# Moe and Sadie



## Maryellen (Jan 21, 2015)

Sadie is 8 and i got her off craigslist back in 2011, she is a purebred gsd and weighs 70 lbs.

Moe is 3 and i got him as a pup from my friends rescue Bullies In Need in ontario canada 3 years ago. He is a king shepherd lab mix and weighs 110 lbs.

They both get along great with the cats, goats and chickens


----------



## robin416 (Sep 8, 2013)

The humans had a great deal to do with their accepting the others into their pack. Congratulations on that success.

How hard was it to get Moe across the border?
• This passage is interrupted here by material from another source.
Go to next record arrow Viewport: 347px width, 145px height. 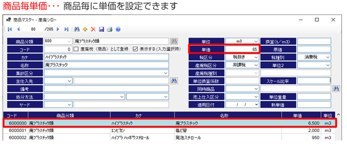58,30
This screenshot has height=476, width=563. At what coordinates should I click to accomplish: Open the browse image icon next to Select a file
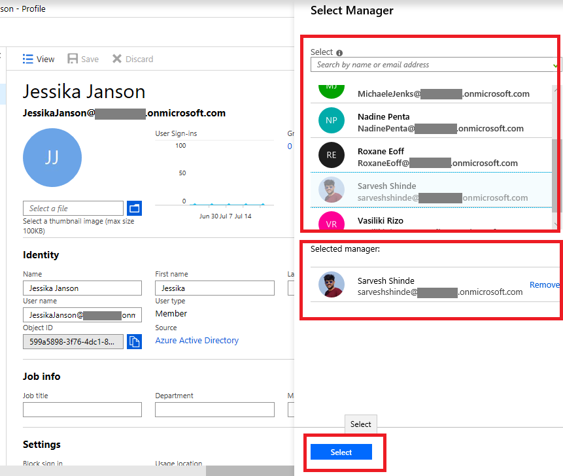coord(134,208)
Now, I'll bet it would be next to impossible.


----------



## Maryellen (Jan 21, 2015)

It was pretty easy, the rescue had his vet papers but they said the border people didnt ask to see them, my friends that met me in syracuse ny drove with there little daughter so maybe the border people thought they were going on vacation? 
Yeah i get my animals with similar temperaments, the cats get slowly intergrated over 2 months with the dogs just as a precaution


----------



## robin416 (Sep 8, 2013)

Was that business of having to have a passport in effect then? 
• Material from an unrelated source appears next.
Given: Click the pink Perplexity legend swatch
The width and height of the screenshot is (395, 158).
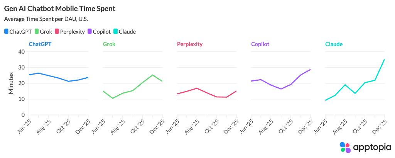Looking at the screenshot, I should pos(57,32).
When I still lived in MI it was nothing to go back and forth to Windsor. The guys at the border crossing waved me through most of the time not charging me for using the tunnel to Detroit.


----------



## nannypattyrn (Aug 23, 2015)

Hi Maryellen ! Beautiful dogs!


----------



## Maryellen (Jan 21, 2015)

Hi nannypatty!!

3 years ago a passport was needed. Since we met on this side we didnt need one but my friends had theirs since they live in canada. 
I bet now you need alot more then a passport


----------